Hay Fever by Noel Coward
Genesian Theatre, 420 Kent Street, Sydney until August 8, 2009

The Genesian Theatre Company's revival of Noel Coward's classic 1925 comedy, Hay Fever, takes us into the madcap world of the eccentric Bliss family, in a production directed by Genesian stalwart Nanette Frew.
The play is set at the start of a summer weekend in the Thames-side home of popular novelist David Bliss (Timothy Bennett). The novelist shares his home with his actress wife, Judith (Hilary Miller) and their two grown up children, Simon (Michael Sutherland) and Sorel (Marisa-Clare Berzins). Plans for an enjoyable weekend are thrown into jeopardy when it emerges that unbeknownst to the others, each has invited a special guest up for the weekend.
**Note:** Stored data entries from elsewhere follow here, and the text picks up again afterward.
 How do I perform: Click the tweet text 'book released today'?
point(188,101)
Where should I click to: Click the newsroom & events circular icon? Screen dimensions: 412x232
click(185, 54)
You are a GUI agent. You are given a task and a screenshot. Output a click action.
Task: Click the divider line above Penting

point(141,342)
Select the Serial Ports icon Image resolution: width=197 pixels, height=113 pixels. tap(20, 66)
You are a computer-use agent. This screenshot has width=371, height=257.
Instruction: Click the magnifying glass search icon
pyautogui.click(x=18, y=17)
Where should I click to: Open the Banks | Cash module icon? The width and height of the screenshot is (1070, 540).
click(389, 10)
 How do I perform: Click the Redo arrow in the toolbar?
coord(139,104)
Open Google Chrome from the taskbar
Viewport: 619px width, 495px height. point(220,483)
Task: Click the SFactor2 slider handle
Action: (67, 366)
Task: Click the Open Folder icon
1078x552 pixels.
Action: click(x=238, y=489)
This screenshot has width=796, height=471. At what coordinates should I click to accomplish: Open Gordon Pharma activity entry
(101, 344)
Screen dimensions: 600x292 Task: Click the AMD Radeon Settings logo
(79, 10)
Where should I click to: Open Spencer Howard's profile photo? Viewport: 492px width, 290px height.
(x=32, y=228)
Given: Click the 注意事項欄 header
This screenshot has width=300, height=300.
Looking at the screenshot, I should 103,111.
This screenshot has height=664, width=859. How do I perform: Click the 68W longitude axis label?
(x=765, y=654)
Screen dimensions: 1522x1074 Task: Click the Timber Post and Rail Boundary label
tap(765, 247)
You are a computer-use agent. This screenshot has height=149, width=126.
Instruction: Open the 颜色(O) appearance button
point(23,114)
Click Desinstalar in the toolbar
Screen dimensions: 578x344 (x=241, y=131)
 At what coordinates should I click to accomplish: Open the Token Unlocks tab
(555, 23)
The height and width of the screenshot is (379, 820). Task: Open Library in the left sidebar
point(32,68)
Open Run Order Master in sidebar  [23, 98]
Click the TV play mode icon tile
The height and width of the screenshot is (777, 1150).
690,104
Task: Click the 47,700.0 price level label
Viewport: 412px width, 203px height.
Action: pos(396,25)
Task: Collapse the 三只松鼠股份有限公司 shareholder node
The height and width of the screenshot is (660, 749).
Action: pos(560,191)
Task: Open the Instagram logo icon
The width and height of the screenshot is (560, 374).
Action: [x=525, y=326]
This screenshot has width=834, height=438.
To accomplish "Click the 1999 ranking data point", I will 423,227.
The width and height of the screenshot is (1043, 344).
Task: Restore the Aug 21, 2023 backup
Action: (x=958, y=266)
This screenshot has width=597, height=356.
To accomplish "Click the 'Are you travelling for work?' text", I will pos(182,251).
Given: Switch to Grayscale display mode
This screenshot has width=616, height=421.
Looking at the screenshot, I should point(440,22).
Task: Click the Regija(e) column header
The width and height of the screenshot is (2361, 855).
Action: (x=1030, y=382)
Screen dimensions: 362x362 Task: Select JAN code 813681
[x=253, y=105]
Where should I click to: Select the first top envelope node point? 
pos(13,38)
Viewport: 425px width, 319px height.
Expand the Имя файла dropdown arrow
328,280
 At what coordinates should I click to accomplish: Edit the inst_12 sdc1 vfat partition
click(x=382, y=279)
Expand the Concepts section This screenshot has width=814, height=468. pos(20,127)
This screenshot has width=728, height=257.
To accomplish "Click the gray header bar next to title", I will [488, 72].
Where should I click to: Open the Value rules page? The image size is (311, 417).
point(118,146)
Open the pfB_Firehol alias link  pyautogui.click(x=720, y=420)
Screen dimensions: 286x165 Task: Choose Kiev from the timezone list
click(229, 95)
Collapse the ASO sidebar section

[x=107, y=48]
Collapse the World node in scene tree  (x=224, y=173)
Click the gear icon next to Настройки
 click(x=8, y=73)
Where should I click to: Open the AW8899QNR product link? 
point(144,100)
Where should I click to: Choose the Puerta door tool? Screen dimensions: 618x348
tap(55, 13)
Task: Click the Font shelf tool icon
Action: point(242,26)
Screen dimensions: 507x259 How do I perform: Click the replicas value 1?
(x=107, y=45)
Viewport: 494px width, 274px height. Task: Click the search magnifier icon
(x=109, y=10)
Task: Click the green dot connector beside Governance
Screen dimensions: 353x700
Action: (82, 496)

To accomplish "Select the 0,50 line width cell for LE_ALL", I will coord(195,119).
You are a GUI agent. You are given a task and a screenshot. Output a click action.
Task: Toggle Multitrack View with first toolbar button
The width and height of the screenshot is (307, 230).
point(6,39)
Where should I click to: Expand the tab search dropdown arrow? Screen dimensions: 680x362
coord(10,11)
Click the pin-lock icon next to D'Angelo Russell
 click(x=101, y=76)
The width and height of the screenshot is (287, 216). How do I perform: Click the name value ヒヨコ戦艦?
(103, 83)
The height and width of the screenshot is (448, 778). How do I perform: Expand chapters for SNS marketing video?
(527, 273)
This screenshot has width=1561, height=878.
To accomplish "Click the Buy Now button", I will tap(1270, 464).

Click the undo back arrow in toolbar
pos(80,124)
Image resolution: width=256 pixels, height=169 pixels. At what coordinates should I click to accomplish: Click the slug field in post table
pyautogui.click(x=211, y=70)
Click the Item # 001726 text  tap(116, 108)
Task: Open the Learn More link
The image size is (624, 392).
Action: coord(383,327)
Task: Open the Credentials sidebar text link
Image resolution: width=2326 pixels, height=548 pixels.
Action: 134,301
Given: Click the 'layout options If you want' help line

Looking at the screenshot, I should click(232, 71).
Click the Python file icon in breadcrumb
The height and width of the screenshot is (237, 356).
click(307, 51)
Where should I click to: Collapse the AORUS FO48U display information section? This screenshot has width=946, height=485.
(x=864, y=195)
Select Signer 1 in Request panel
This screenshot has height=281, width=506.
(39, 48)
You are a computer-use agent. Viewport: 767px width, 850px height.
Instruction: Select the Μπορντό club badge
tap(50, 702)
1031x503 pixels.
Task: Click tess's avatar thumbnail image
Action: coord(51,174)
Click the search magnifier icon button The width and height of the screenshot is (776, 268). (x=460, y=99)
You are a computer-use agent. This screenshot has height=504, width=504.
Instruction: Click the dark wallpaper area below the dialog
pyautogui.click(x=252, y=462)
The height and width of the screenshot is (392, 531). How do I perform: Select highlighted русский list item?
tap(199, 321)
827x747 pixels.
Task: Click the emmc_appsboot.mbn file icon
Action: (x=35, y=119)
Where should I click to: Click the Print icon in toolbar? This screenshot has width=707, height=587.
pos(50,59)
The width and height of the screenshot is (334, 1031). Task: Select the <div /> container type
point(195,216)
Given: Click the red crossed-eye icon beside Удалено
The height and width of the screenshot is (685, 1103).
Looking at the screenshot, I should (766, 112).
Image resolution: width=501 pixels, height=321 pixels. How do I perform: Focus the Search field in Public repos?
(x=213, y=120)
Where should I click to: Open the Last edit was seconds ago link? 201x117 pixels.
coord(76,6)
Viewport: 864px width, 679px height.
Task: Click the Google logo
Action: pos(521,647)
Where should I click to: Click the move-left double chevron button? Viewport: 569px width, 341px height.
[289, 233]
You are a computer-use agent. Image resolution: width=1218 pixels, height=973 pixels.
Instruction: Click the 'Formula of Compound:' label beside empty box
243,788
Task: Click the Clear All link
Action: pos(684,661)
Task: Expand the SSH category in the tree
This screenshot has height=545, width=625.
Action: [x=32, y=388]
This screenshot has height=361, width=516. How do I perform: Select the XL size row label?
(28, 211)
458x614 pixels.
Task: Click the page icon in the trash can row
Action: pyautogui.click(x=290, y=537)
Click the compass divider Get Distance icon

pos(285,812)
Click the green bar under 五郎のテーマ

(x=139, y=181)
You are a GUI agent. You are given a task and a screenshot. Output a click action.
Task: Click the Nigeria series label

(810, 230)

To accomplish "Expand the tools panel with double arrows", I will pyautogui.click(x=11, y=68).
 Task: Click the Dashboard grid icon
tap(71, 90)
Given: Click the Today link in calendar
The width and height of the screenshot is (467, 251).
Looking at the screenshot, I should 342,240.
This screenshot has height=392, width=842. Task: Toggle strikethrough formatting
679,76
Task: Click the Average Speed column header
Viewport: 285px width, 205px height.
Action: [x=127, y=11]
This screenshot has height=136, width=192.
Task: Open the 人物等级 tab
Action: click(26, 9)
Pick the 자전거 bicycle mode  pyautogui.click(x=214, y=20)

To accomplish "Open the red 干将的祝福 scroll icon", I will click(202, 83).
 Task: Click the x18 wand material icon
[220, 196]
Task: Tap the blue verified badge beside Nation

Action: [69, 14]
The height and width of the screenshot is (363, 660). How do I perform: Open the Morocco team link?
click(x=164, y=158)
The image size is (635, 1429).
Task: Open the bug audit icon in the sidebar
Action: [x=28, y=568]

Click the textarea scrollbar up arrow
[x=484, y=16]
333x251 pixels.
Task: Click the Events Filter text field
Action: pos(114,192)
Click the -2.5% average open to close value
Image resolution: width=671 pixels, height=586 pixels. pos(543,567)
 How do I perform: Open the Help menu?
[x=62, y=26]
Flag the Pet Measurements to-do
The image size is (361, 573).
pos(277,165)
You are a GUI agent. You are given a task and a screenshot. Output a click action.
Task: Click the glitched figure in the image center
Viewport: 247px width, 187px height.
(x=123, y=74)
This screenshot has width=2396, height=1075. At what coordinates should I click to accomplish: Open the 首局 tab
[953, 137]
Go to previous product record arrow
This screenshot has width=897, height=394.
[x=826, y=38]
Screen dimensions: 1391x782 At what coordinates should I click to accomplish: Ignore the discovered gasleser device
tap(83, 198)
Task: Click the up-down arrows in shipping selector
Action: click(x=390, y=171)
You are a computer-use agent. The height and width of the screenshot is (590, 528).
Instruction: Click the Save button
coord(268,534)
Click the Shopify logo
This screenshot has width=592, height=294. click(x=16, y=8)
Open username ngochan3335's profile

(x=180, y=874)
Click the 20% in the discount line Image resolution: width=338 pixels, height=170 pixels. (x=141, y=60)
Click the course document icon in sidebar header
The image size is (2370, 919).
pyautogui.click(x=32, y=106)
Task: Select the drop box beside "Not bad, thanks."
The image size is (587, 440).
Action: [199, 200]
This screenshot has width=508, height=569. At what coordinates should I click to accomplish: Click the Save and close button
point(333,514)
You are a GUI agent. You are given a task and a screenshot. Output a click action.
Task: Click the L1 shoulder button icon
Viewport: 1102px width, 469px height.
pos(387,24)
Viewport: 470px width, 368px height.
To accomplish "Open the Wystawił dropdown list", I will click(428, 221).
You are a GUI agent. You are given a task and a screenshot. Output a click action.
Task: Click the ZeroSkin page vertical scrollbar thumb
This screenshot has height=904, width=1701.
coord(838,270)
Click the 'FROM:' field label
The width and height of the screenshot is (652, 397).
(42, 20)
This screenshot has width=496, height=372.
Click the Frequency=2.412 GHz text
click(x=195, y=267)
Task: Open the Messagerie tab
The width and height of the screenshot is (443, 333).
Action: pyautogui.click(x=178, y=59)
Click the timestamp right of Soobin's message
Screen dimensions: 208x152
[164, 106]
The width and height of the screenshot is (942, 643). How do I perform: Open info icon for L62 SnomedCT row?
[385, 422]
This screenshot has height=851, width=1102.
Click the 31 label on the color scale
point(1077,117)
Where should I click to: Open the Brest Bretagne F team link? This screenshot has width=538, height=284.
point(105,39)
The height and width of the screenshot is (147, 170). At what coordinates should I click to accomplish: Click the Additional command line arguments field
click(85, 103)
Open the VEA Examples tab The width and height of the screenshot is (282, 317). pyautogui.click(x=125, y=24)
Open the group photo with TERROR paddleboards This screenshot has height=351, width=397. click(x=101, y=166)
Before anything can be changed, the first guest, Sorel's guest, Richard (Jordan Watt) arrives at the door.
Nanette Frew's production serves Coward's satirical comedy well, communicating the get the guest’s mentality of the Bliss family as they created havoc, that is, until the guests got to have the last laugh. There were some fine performances. Hilary Miller, a graduate of the Royal Scottish Academy of Music and Drama, was great in her high energy comic portrayal of Judith as the quintessential drama queen and control freak. University of New England drama graduate Melanie Robinson was strong in her portrayal of the bitchy, deadpan Myra Arundel who had no time for Simon Bliss's good natured flirting.
Debbie Smith's fine set of the Bliss's french provincial style living room featuring a white piano, and with doors leading to a garden and library worked well. As did Susan Carveth's costumes, especially a glittering chintz gown that Hilary Miller as Judith paraded around the stage.